Anyway. We’ve been home a week now. The Prof cut up the fallen trees and dragged them to the street, propped up the sagging fence, and used a strap to ratchet up our poor squished palm and hopefully save it. We have gotten the house in order. My freezer remains mostly empty – one of my birthday presents was a gift certificate to Omaha steaks so I could restock, but with all the continued storm activity in the gulf I think I’ll wait to cash it in til November. The Prof left up most of our hurricane shutters for now – they’re clear so don’t impact the light or the view outside, and damned if we want to put them back up again this season. (I say “we” but I just did the one high one, he did the rest.) Eventually our trash will get picked up. Eventually, the fast food restaurants will open again. For now, our basic needs are met, our boys are back in school (virtual or in person, at least they’re in school), and we’re home.
*My husband’s sister married an only child whose mother died many years ago, so it’s just him and his dad. His dad comes to all the holidays and family dinners on that side of the family, so I call him my bonus FIL. He’s a sweet man and kind to my sons, like they’re his bonus grandchildren. He’s just part of the family on that side. I have a bonus mother-in-law on my side – my sister’s husband’s mother. We collect family everywhere we go.
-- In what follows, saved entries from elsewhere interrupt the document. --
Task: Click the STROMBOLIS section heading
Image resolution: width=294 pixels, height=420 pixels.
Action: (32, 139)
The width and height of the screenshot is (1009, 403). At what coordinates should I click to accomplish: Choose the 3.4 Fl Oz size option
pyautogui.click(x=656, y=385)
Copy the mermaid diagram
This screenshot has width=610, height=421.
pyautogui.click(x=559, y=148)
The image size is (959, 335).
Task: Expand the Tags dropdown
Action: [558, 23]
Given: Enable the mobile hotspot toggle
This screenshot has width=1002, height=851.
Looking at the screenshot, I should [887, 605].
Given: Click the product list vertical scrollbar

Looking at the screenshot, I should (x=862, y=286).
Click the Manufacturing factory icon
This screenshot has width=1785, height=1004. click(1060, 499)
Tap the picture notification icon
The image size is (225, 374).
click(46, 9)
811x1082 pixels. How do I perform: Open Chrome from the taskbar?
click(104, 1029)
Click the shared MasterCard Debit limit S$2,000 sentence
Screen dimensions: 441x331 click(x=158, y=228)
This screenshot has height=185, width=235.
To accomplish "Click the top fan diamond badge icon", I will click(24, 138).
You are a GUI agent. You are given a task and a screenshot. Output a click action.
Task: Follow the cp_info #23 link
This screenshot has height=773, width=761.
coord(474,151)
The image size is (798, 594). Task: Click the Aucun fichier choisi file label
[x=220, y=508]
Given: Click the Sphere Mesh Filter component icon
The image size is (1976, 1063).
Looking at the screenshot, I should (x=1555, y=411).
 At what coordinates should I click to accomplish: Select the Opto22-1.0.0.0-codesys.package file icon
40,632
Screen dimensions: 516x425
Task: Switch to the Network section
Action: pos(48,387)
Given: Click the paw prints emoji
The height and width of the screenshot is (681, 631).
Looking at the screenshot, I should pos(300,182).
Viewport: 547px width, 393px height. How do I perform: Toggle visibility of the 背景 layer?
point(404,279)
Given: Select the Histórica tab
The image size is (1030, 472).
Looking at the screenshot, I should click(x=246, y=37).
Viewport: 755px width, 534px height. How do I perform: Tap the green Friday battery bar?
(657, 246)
I’ve been thinking about you and hoping you and your family are safe and waiting for an update. I’m glad you’re back in New Orleans and things are as okay as they could be. Praying for no more major storms this season, and praying for policy action on climate change and preparedness. And please accept my heartfelt condolences for the contents of your freezer. Fridge, whatever, it’s not that big a deal–but a freezer is where the LABOR is stored, all the pre-prepped meals, all the summer produce saved for winter, the quick breads, the muffins, the homemade stock. If I could, I’d transfer some of my pesto and frozen dumplings to you right now.